2017年 10月 11日 ( 1 )

「スイス・アーミー・ナイフ」のように、サバイバルでいろいろと使える便利な男ということで、「スイス・アーミー・マン」と言うタイトルになっている。
かなりのおバカ映画かと思って期待して観に行ったが、思っていた内容とは異なっていた。

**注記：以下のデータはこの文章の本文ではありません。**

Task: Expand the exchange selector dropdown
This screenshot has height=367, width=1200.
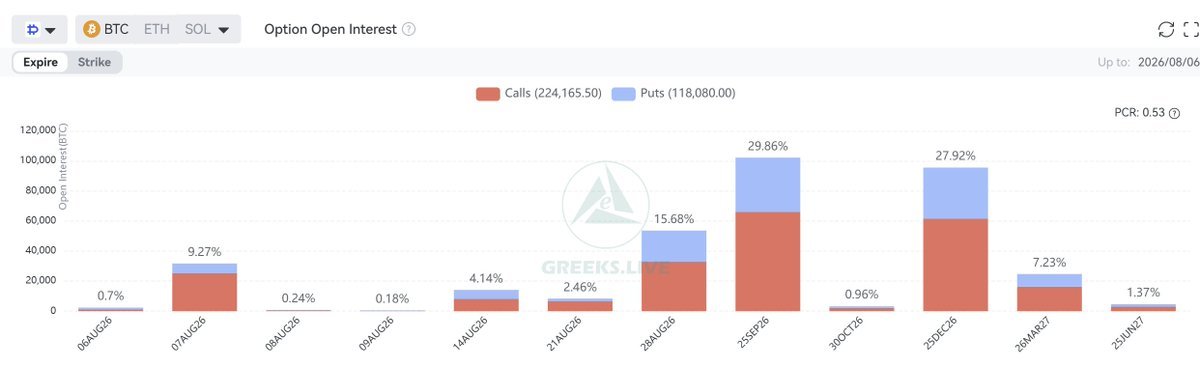Action: pyautogui.click(x=39, y=29)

ハンク(ポール・ダノ)は航海中に遭難し、小さな無人島に流れ着いていた。
絶望して首をくくろうとした瞬間、波打ち際に人影を見かける。
慌てて駆け寄るものの、男(ダニエル・ラドクリフ)はすでに息絶えていた。
再び絶望して首をくくろうとするハンク。
しかしハンクの目の前で、死体は体内のガスを噴出しながら島を離れようとしていた。
おならのようにガスを噴出する死体に乗って、島を脱出するハンク。
そして二人は海岸に打ち上げあられた。

ハンクは死体を背負って海岸から森に進んだ。
そこで死体が水筒の代わりになる事を発見する。
さらに、体内からの空気の流れの関係で、死体がしゃべり始めた。
死体は自らを「メニー」と名乗った。

メニーはだんだんと、意志を持つような動きを始めた。
生前の記憶がないメニーに対し、ハンクはいろいろなことを教える。
ハンクはメニーを担いで、さらに森の中を進んだ。

メニーがアーミー・ナイフのように重宝する点については、なんの説明もない。
この部分は、非現実的な完全におバカ映画である。
個人的には、この部分を突き詰めて欲しかった。

しかしこの映画では、だんだんハンクがメニーの家庭教師のようになって行く。
自分の経験をメニーの経験のように教え込み、人生がいかに楽しいかを語るようになるのだ。
自殺を考えた人間が人生の素晴らしさを再認識するという点では、意味があるのかもしれない。
だが、メニーのためにハンクが映画館やバスの車内を再現するシーンはファンタジー色が強すぎて、おバカシーンとのメリハリになっていない。
非常に中途半端な感じになってしまっている。
ラスト近くでクマに襲われるシーンも、おバカシーンではなくかなりシリアスにまとめられているので、ちょっと引いてしまった。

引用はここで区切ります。